A tiger shark bit Harvey Miller while he was on vacation in Hawaii.

ByABC News via logo
February 11, 2009, 7:08 PM

July 23, 2007 — -- Harvey Miller was in Hawaii with his wife, Lisa, last week and while he snorkeled, looking for turtles, his relaxation turned to terror.

"I was about 150 yards off shore," he said on "Good Morning America" today. "I was watching some fish and they scattered."

Miller, a 36-year-old from Toledo, Ohio, was about to encounter an 8-foot-long tiger shark.

"I looked up and saw the snout of the shark," he said. "It bit me and spun me around."

Harvey said he punched the shark twice in the body just below the dorsal fin.

He was hurt and bleeding badly and unable to swim away. He yelled four or five times for help.

On shore Ray Howell was playing cards with a family, when he heard Miller's cry for help. Howell said he ditched his glasses, pulled off his shirt and jumped into the water as his family called for help.

"I was coming up at an angle and he couldn't see me," Howell said. "He didn't see me until I was there."

Howell said Miller's first words were, "It broke my leg."

"He was talking the whole way in and was very responsive," Howell said. When the men arrived close to shore, another man assisted Howell in bringing Harvey to the shore line.

Meanwhile on another section of the beach, Miller's wife, Lisa, heard a call from the military police telling people to get out of the water because there had been a shark sighting.

Unaware her husband was injured, Lisa said she began to worry when she saw an ambulance pass because she knew Miller was alone. Lisa and her father drove down the beach and approached an officer to let him know her husband had been snorkeling.

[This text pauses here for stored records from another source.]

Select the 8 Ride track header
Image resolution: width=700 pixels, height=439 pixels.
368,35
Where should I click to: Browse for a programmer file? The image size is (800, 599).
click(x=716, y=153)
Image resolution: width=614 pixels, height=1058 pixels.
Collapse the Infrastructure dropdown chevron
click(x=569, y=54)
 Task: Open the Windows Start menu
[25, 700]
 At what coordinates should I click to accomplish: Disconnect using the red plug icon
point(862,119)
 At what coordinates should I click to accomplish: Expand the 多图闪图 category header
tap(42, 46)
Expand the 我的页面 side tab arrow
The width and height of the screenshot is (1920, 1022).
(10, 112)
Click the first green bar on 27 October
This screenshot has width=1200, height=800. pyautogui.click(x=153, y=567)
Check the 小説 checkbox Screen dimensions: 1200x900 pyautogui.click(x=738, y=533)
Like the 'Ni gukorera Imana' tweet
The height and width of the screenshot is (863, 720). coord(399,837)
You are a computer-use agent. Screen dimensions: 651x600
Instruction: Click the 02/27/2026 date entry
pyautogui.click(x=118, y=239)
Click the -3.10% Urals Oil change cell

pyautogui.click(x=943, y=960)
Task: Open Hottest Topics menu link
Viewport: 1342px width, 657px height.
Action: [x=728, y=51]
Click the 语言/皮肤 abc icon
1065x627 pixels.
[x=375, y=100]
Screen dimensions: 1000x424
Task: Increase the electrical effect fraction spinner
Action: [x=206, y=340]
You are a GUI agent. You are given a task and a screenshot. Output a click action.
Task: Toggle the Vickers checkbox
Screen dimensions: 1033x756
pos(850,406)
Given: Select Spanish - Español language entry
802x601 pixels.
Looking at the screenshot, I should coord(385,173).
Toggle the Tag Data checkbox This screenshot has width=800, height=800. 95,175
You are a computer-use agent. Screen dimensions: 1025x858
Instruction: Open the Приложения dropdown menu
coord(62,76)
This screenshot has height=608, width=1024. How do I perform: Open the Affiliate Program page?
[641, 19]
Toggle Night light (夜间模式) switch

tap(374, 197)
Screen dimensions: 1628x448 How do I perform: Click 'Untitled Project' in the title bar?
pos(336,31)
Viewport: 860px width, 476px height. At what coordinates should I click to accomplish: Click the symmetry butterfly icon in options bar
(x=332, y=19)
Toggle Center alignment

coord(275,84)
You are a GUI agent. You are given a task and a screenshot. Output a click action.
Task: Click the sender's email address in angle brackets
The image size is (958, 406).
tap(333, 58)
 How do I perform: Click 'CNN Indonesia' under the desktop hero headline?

When she told the officer her husband's name, he told her that her husband had been injured.

The shark took muscle, tissue and nerve from Miller's left knee and calf, but the bite missed his femoral artery, which could have made the attack fatal.

In addition to attacking Miller, officials believe the shark also bit and killed two turtles, which later washed up on the Lanikai and Bellows shores.

Doctors said Miller would be unable to walk for two or three months and might need a nerve graft to restore muscle function to his left foot.